Much of Scotus’s writing seems like muck on the first reading (or second or third), but in most cases there’s actually a clear, lovely through-line, often a pretty amazing one.

So, for instance, in the quote above, God creates Himself and all else continually, and creation as we know it had no physical, temporal start but has always existed in God’s mind. All of creation is in God, all is God, there is nothing but God. Man is in and of God – is God in that sense. At the ultimate level, both Man’s soul and God exhibit unity and simplicity; Like God, in our spirit, we have no parts, no divisions.

Scotus was declared a heretic at one point for being thought a pantheist, something he would have denied. His arguments are much more subtle that that.

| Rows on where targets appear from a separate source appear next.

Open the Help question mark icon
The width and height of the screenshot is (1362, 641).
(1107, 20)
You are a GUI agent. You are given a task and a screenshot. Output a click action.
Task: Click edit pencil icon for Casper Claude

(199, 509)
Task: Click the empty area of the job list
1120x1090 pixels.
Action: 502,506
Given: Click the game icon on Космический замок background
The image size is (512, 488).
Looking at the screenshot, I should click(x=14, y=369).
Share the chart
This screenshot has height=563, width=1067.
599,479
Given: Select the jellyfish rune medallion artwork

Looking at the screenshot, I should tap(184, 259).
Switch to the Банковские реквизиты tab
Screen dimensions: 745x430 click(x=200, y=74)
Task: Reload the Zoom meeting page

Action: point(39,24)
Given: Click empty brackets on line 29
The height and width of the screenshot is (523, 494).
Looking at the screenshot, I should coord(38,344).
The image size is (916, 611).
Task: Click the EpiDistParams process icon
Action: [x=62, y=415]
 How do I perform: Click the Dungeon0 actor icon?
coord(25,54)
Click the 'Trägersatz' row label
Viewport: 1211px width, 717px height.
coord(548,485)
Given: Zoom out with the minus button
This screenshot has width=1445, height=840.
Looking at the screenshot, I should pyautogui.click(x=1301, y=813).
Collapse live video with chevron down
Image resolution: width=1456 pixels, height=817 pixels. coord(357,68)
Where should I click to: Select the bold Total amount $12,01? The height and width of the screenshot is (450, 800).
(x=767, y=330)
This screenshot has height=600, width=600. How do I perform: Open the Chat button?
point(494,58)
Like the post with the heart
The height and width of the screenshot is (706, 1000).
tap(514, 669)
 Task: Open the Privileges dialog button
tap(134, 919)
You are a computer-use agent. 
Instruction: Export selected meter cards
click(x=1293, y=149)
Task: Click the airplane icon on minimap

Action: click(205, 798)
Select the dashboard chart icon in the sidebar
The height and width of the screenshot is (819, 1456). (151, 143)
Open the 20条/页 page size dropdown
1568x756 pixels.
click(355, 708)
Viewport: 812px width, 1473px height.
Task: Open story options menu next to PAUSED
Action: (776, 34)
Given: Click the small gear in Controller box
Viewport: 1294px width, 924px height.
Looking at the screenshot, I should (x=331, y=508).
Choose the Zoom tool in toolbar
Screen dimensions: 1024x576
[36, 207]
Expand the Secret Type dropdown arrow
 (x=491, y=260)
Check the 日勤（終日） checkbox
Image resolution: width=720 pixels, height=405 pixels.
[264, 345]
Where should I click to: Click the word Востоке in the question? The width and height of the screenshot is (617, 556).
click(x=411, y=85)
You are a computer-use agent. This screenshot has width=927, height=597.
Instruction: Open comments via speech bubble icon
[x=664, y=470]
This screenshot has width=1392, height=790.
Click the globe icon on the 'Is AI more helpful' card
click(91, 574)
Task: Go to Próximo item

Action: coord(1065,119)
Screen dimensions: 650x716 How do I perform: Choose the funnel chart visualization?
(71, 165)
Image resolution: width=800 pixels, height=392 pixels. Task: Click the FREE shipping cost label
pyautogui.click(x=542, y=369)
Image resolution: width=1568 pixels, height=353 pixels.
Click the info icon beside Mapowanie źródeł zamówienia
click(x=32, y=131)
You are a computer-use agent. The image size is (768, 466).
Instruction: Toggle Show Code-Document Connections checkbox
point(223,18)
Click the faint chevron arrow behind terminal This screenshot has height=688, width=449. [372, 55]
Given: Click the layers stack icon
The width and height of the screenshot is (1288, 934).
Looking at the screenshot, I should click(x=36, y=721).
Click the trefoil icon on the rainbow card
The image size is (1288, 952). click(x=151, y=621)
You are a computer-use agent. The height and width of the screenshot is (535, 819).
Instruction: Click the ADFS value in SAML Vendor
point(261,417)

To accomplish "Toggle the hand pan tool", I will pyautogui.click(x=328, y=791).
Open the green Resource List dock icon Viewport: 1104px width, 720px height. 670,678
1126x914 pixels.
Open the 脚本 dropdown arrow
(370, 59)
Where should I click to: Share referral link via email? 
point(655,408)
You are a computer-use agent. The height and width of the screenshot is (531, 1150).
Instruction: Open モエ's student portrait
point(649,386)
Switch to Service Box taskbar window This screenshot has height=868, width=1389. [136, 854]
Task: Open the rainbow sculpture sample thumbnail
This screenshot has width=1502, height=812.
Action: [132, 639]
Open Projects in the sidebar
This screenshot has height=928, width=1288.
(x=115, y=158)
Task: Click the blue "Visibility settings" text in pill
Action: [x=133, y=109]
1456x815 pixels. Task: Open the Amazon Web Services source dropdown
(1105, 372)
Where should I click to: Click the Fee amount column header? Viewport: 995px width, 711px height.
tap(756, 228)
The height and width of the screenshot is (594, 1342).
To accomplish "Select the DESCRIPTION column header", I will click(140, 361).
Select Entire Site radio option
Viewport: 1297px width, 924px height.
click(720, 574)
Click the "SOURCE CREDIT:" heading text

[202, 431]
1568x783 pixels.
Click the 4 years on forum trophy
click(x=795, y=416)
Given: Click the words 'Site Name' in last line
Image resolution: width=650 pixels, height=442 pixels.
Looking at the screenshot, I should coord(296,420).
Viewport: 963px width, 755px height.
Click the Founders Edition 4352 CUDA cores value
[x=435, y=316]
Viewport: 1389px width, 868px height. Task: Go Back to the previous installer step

There’s also a mystical side to him with an Asian slant:

Of God: “It is Form; It is not Form. It is Formlessness; It is not Formlessness.” This is next door neighbor to the Buddhist “form is emptiness, emptiness is form.”

Scotus is a firm believer that all nature is cyclical – for which he gives endless examples – and that mankind will return to God and blessedness as a matter of course.

Some of his expoundings on God and the universe would fit well with modern cosmology. The closest cosmologists have come to “explaining” why there is a universe, rather than just nothing, is that particles spontaneously pop into existence and wink out again. Basically, there can’t be “nothing”; it must manifest as “something.” Scotus says pretty much the same thing in his discussions of cycles and of God’s continually creating all, including Himself. Throughout creation, something and nothing roll over each other like puppies.

There’s more, lots more, and much of it mind-numbing if you’re not wedded to the history of Western theology. But Scotus – working in the Dark Ages, multi-lingual and multi-scriptoral at a time when European kings were illiterate – was centuries ahead of his time in many of his arguments.

What do they amount to in the end, these colossal edifices of something or other?

Hell, what does anything we do amount to in the end?